Improve performance of memmem

This patch significantly improves performance of memmem using a novel
modified Horspool algorithm.  Needles up to size 256 use a bad-character
table indexed by hashed pairs of characters to quickly skip past mismatches.
Long needles use a self-adapting filtering step to avoid comparing the whole
needle repeatedly.

By limiting the needle length to 256, the shift table only requires 8 bits
per entry, lowering preprocessing overhead and minimizing cache effects.
This limit also implies worst-case performance is linear.

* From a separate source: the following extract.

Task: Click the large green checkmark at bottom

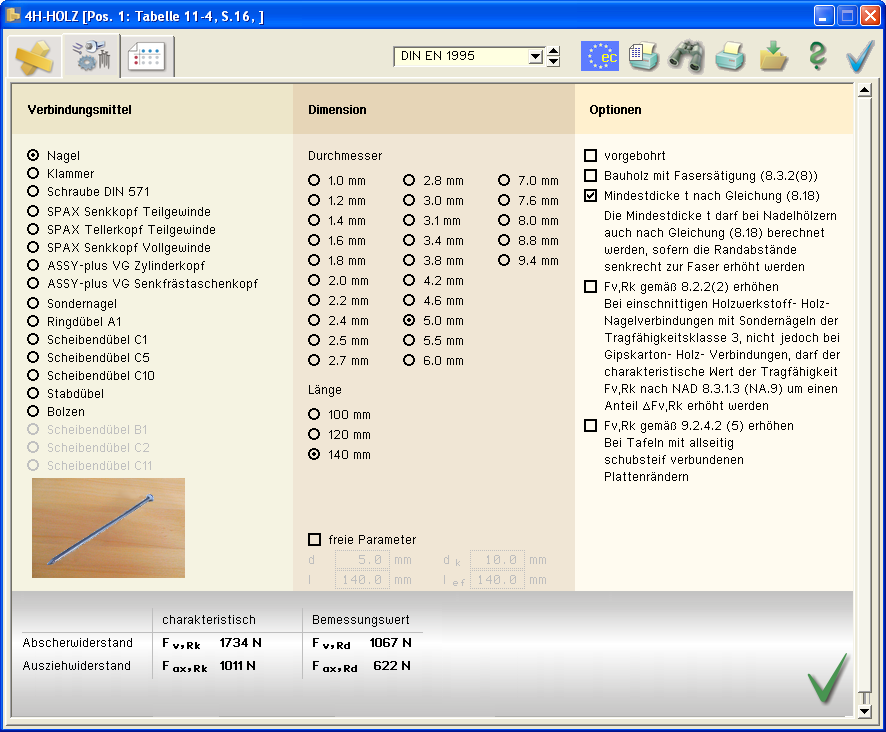Action: [x=827, y=678]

Small needles up to size 2 use a dedicated linear search.  Very long needles
use the Two-Way algorithm (to avoid increasing stack size inlining is now disabled).

The performance gain is 6.6 times on English text on AArch64 using random
needles with average size 8 (this is even faster than the recently improved strstr
algorithm, so I'll update that in the near future).

The size-optimized memmem has also been rewritten from scratch to get a
2.7x performance gain.

Tested against GLIBC testsuite and randomized tests.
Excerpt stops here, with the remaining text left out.